Here the Y axis is "mmHg", or millimeters of mercury, the unit used to measure blood pressure.

Here's how my blood pressure numbers behaved throughout the month. The top two lines are systolic, the top bottom lines diastolic, blue and orange sets for control and vegan months respectively. Unlike total cholesterol, the data point for each week here is an average of measurements for the whole week. In this case both the control and vegan months have a 5th week data point referring to the fact that, since I take this endpoint measurement daily, there are a few trailing days in a 31-day month (a week would technically be 28 days), which both my control and vegan months were. Therefore, the final 3 days would be like starting a 5th week, and it is those last few numbers that are plotted here for "week 5". I can always extend the vegan lines as I gather more measurements during my second vegan month and continue the comparison with my control month. Basically, I don't consider that there was any significant difference after 1 month vegan relative to my control month as far as blood pressure goes.

4.  Blood Glucose

As with total cholesterol, the Y axis here depicts "mg/dL" as well.
These are weekly averages as well, as was the case for blood pressure. I take 4 weekly measurements for blood glucose. These certainly look all over the place, don't they. Overall it appears as though blood glucose was a little higher during my vegan month relative to my control month, while still remaining under the threshold level of 100 (phew! :-) ). On the other hand, during my control month the range was more 'spread out', from a lowest week average of 78.75 (week #2) to a highest week average of 89.5, for a difference of 10.75 mg/dL. The range for my vegan month, however, seems a little tighter, with a lowest week average of 85 (week #3) and a highest week average of 90.67 (week #4), for a difference of 5.67 mg/dL overall.

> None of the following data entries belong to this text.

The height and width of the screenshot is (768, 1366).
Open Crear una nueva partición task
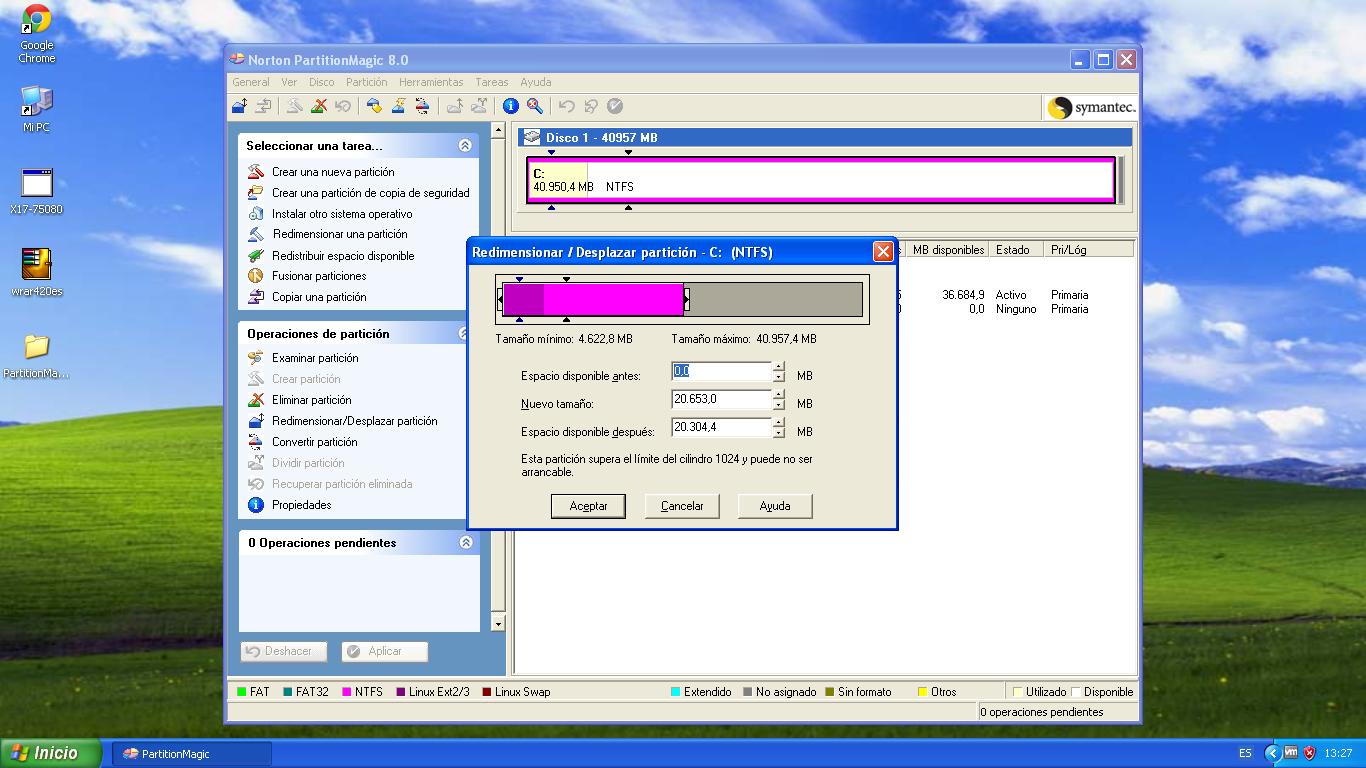tap(258, 172)

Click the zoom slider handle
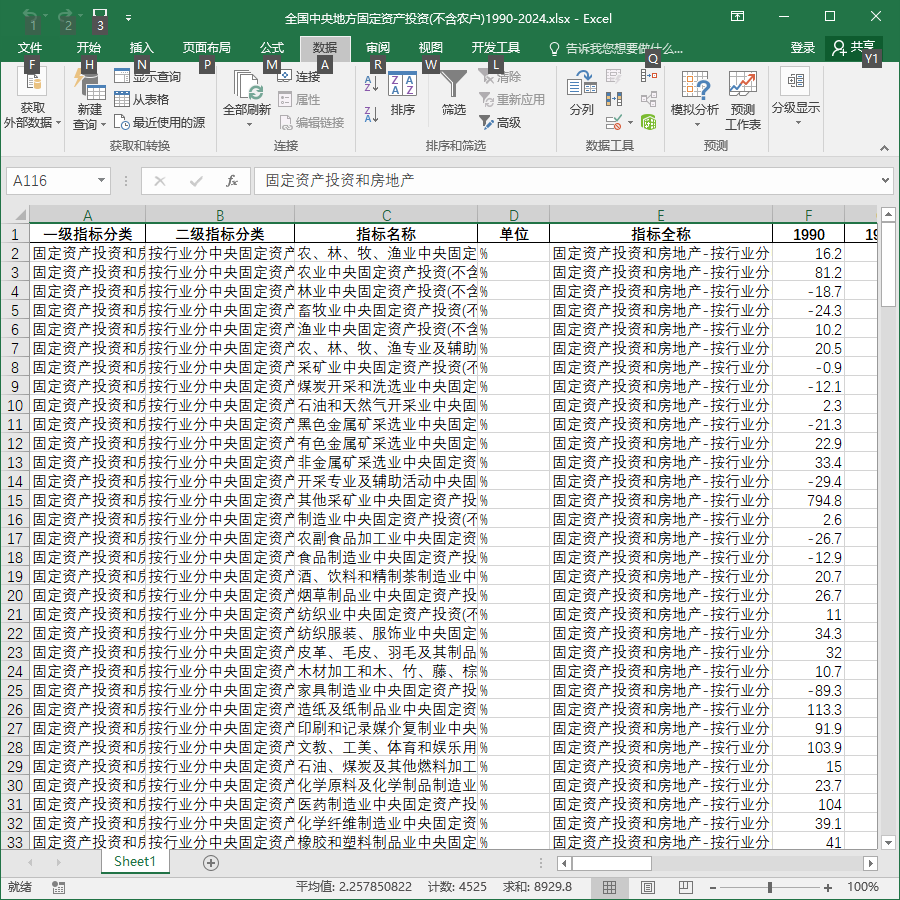pos(769,887)
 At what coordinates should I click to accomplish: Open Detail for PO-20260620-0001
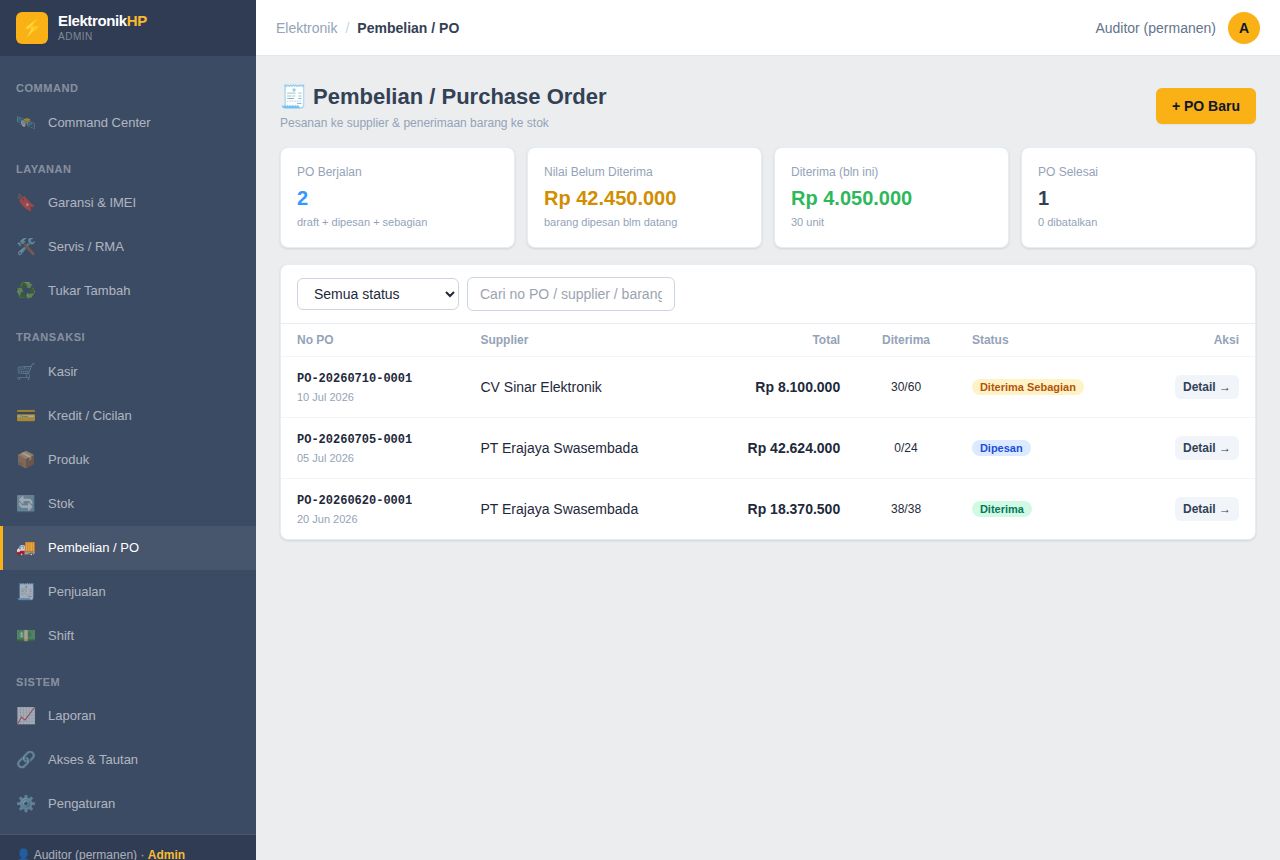pos(1207,509)
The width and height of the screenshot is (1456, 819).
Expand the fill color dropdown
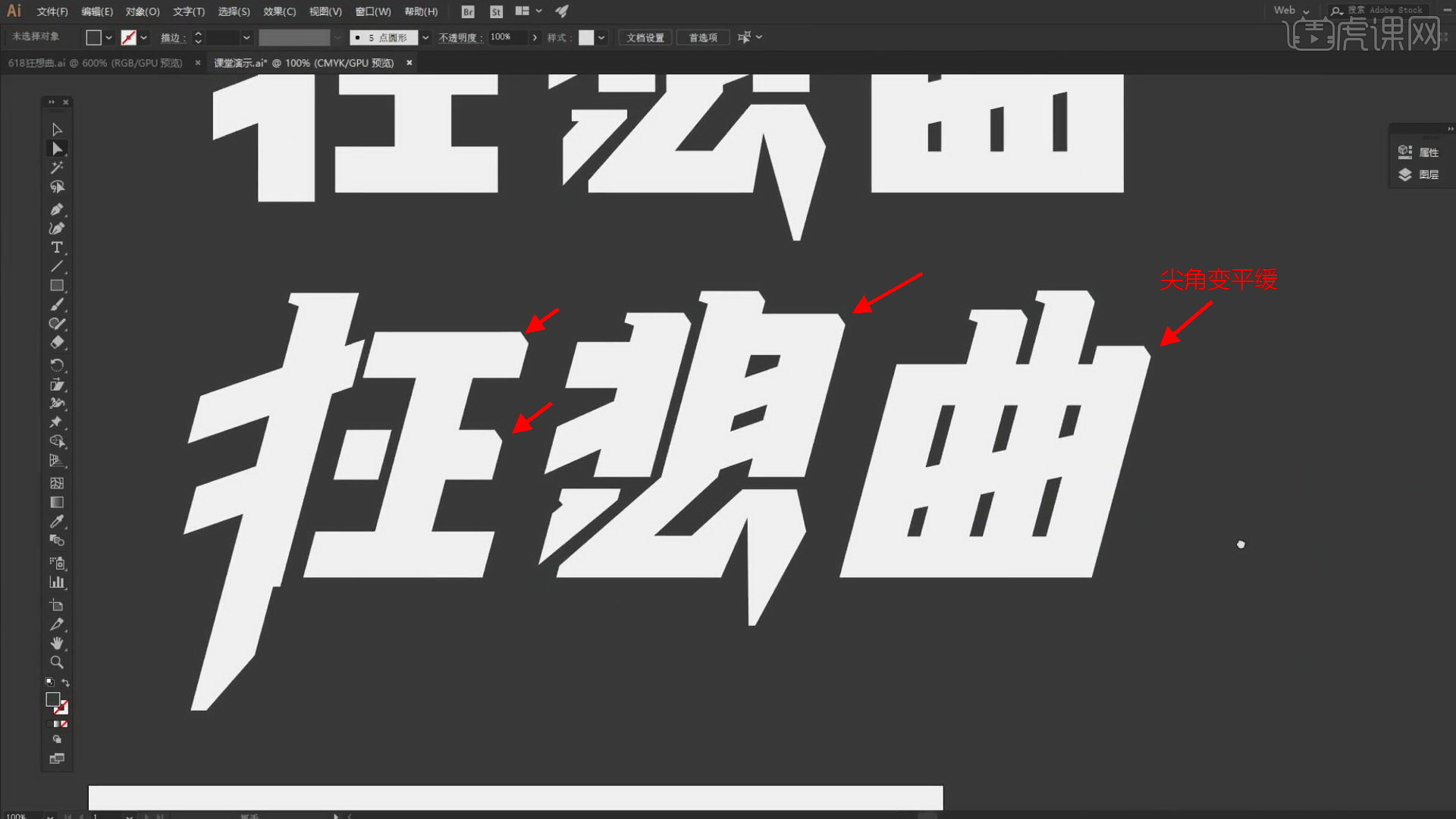tap(109, 38)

I'm not sure how to explain the general trend for my vegan month numbers to be grouped higher (i.e. the chart is higher up) relative to my control month numbers.

5.  Weight - I didn't plot weight because I wasn't good with the exercise. I exercised a lot more during my control month than my vegan month. Just for accountability's sake: while in my control month I gained 8 lbs (!), I lost 4 lbs during my vegan month, hardly doing any exercise at all. If I get my act together and become serious and consistent about this requirement (and get myself at home at a decent hour), I imagine weight loss will kick in more seriously. And I hypothesize that exercise could very well play a role in my blood pressure and total cholesterol numbers as well.

So... what does this all mean?

Objectively speaking, either a) my numbers weren't that grave to begin with so in one month you're not going to see dramatic changes in them, b) a vegan diet does nothing for blood glucose or blood pressure, c) it takes more than one month for a vegan diet to dramatically, steadily, and consistently improve these numbers, if it's going to do so at all.  Basically, either there won't be significant changes or it takes more than 4 weeks to see them. In order to answer this quandry, it's a great idea to keep going for at least another month, if not longer.